George B Bailey
George B. Bailey (he/him) is an associate professor of English, emeritus, in the English department of Columbia College Chicago. He earned a BA in creative writing from Columbia College Chicago, an MA in English from DePaul University, and a PhD from the University of Illinois Chicago.
Bailey is the author of the short story collection Haunted Exiles Back Up on the End (self-published, 2011). His choreopoem, “For the Thirteen,” was adapted by Zebra Crossing and performed at the Theater Building in Chicago. His short fiction and articles have been published in Chicago Works: A New Collection of Chicago Authors’ Best Stories (Morton Press, 2003), New Chicago Stories (City Stoop Press, 1990), West Side Stories (City Stoop Press, 1992), the Chicago Sun-Times, Fra Noi, Newcity, and The Chicago Journal.
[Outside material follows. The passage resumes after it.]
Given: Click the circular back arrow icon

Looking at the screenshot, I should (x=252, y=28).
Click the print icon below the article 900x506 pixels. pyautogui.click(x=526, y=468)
According to Bailey, his poetry explores societal disinvestments in spheres of diminishing humane best practices and argues for celebratory reboots and re-humanization of the human spirit. He works to observe and describe the intentional dehumanizing strictures created and reinforced by profit-motivated cultures, the “conquest” of the American West as an example, with particular attention to Black life in the United States.
Bailey has played in jazz bands and promoted partnerships between school cultures. He delights in staging reenactments in the life of a 9th United States Cavalry corporal to explore the Reconstruction period and the American westward expansion movement.